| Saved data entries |
<<<<
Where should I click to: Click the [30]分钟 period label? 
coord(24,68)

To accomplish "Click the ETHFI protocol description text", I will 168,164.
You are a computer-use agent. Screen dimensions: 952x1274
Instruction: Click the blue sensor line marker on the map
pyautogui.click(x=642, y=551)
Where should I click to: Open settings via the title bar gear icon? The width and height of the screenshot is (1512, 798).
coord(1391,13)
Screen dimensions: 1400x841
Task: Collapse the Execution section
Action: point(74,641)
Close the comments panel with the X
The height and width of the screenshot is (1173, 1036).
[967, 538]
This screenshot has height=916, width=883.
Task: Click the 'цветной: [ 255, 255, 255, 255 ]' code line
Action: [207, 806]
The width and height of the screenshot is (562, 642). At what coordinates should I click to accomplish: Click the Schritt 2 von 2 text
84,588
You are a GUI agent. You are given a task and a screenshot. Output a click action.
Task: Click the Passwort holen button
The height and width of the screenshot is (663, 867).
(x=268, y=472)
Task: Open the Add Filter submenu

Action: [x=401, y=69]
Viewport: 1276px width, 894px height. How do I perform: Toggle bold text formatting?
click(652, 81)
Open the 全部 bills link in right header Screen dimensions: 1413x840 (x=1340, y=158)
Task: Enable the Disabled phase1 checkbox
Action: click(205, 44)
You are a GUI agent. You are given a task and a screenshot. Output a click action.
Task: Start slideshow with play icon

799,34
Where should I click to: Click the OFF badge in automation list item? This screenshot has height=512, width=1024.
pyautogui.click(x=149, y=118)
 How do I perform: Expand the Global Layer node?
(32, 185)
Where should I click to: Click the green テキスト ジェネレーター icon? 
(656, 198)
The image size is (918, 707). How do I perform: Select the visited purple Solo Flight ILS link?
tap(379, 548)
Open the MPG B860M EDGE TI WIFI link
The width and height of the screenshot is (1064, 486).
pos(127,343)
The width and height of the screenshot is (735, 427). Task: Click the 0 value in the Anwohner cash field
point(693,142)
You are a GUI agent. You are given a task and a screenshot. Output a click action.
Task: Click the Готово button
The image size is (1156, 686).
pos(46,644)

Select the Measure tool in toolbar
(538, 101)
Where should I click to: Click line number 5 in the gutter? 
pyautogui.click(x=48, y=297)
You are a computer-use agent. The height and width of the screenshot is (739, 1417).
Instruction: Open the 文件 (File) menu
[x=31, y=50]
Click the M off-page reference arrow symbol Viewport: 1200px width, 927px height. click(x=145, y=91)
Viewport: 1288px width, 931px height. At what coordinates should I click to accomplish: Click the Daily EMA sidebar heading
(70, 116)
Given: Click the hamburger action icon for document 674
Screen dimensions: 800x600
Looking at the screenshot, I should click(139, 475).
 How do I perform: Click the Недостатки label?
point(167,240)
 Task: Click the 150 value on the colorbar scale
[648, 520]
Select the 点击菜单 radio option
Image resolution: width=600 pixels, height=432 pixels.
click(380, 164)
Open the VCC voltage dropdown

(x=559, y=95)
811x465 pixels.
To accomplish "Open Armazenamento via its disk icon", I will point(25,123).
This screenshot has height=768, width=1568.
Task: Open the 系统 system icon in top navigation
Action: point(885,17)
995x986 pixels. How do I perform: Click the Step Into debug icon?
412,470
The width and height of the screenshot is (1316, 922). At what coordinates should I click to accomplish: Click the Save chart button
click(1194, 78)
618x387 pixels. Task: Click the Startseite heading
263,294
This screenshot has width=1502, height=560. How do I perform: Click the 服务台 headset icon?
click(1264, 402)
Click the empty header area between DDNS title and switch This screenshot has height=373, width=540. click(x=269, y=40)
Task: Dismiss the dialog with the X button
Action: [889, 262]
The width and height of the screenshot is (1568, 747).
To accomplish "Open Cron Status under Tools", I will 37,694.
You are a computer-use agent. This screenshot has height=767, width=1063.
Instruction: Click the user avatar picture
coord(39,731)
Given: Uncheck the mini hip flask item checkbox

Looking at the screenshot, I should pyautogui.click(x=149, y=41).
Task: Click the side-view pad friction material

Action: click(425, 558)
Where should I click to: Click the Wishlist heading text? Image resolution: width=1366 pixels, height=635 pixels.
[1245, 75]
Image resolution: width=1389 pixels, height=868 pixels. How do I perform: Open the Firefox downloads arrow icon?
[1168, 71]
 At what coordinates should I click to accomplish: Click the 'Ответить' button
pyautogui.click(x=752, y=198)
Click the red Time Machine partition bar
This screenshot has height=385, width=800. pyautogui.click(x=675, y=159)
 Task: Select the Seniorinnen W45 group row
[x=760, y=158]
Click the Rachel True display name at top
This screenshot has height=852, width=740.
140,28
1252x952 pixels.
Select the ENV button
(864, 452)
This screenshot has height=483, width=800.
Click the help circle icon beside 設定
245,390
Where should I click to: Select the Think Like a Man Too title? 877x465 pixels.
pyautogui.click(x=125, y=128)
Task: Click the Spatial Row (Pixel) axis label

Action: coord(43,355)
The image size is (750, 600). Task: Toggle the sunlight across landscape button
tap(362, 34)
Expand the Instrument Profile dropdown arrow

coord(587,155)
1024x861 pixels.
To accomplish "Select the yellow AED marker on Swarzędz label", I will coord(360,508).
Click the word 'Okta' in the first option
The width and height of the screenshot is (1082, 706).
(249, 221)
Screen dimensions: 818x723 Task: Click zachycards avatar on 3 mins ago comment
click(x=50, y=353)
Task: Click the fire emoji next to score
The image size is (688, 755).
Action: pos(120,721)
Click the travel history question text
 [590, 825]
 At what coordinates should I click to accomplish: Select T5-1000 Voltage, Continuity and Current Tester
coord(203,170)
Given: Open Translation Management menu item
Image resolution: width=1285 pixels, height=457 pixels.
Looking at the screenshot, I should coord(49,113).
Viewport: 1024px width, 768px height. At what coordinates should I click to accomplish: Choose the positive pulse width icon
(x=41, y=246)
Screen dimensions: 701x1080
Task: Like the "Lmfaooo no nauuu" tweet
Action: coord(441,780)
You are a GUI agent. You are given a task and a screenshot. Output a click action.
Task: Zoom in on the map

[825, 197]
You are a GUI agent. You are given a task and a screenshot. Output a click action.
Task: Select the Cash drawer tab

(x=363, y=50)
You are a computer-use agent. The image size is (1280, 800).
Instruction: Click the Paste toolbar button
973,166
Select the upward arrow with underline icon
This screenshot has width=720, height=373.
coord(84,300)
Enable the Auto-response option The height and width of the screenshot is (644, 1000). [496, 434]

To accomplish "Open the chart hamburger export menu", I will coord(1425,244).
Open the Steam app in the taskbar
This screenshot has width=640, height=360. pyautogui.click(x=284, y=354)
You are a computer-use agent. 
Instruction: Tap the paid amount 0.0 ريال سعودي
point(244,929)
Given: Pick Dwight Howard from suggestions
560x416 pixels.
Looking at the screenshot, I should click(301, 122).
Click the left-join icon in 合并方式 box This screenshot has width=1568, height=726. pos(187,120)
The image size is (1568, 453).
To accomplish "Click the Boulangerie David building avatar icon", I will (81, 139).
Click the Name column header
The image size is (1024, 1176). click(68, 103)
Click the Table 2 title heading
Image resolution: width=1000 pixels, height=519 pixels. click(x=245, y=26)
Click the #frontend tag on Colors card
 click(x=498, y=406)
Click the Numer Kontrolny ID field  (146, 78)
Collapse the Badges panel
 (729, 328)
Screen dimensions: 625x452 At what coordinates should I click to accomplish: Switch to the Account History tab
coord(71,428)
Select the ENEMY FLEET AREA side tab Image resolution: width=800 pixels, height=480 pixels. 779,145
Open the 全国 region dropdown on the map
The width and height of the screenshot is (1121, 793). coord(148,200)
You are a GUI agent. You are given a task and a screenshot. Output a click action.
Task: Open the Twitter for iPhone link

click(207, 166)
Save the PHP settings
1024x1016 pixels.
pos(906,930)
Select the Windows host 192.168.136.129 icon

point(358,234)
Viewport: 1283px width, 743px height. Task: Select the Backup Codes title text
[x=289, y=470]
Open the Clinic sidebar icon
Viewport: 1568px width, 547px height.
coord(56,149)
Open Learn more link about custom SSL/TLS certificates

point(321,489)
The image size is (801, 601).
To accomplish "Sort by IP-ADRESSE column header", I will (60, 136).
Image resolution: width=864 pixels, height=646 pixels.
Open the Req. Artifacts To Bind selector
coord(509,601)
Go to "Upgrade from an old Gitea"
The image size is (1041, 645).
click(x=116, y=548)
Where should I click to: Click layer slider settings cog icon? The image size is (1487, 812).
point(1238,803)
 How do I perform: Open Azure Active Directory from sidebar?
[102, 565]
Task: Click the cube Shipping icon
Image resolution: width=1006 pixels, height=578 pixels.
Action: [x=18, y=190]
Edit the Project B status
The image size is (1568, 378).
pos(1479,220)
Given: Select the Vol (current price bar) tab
>>>>
| Exercise aim |
From the line holding "You are a computer-use agent. The image" to the line holding "Given: Pick Dwight Howard from suggestions", inclusive, restate each line above exactly as written.

| Output for this exercise |
You are a computer-use agent. The image size is (1280, 800).
Instruction: Click the Paste toolbar button
973,166
Select the upward arrow with underline icon
This screenshot has width=720, height=373.
coord(84,300)
Enable the Auto-response option The height and width of the screenshot is (644, 1000). [496, 434]

To accomplish "Open the chart hamburger export menu", I will coord(1425,244).
Open the Steam app in the taskbar
This screenshot has width=640, height=360. pyautogui.click(x=284, y=354)
You are a computer-use agent. 
Instruction: Tap the paid amount 0.0 ريال سعودي
point(244,929)
Given: Pick Dwight Howard from suggestions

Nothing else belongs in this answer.